By the very fact of being a ‘gay’ punk and skinhead, too, I was effectively subverting the status quo: the hetero-normative, white patriarchal society much in evidence in Australia at the time. I was subverting a stereotypical masculinity, that of the straight skinhead, by turning it ‘queer’. Murray Healy’s excellent book, Gay Skins: Class, Masculinity and Queer Appropriation, was critical to my understanding of what I was doing intuitively. Healy looks into the myths and misapprehensions surrounding gay skins by exploring fascism, fetishism, class, sexuality and gender. Queer undercurrents ran through skinhead culture, and shaven heads, shiny DMs and tight Levis fed into fantasies and fetishes based on notions of hyper-masculinity. But Healy puts the boot into those myths of masculinity and challenges assumptions about class, queerness and real men. Tracing the historical development of the gay skin from 1968, he assesses what gay men have done to the hardest cult of them all. He asks how they transformed the gay scene in Britain and then around the world, and observes that the ‘previously sublimated queerness of working class youth culture was aggressively foregrounded in punk. Punk harnessed the energies of an underclass dissatisfied with a sanitised consumer youth culture, and it was from the realm of dangerous sexualities that it appropriated its shocking signifiers.’5 There is now a whole cult of gay men who like nothing better than displaying their transformative sexuality by shaving their heads and putting on their Docs to go down the pub for a few drinks. Supposedly as hard as nails and as gay as fuck, the look is more than a costume, as much leatherwear has become in recent years: it is a spiritual attitude and a way of life. It can also signify a vulnerable persona open to connection, passion, tenderness and togetherness.
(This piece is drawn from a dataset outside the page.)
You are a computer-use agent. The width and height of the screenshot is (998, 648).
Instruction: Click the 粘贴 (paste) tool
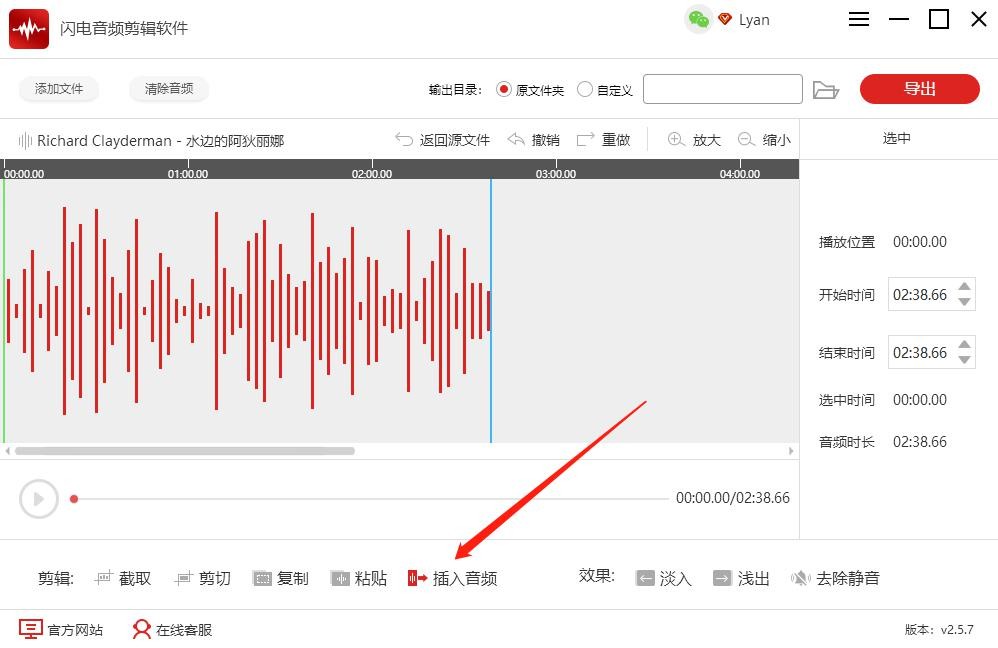tap(341, 578)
In 1992 I took this spiritual belonging to a tribe to a new level. For years I had suffered from depression and self-harm, cutting my arms with razor blades. Now, in an act of positive energy and self-healing, skinhead friend Glenn performed three and a half hours of cutting on my right arm as a form of tribal scarification. There was no pain: I divorced my mind from my body and went on a journey, a form of astral travel. It was the most spiritual experience of my life. Afterwards we both needed a drink, so we put on our gear and went down to the Exchange Hotel on Oxford Street in Sydney with blood still coming from my arm. I know the queens were shocked – the looks we got reflected, in part, what blood meant to the gay community in that era – but this is who I then was. The black and white photograph in this chapter (below) was taken a day later. Paraphrasing Leonard Peltier, I was letting who I was ring out and resonate in every deed. I was taking responsibility for my own being. From that day to this, I have never cut myself again.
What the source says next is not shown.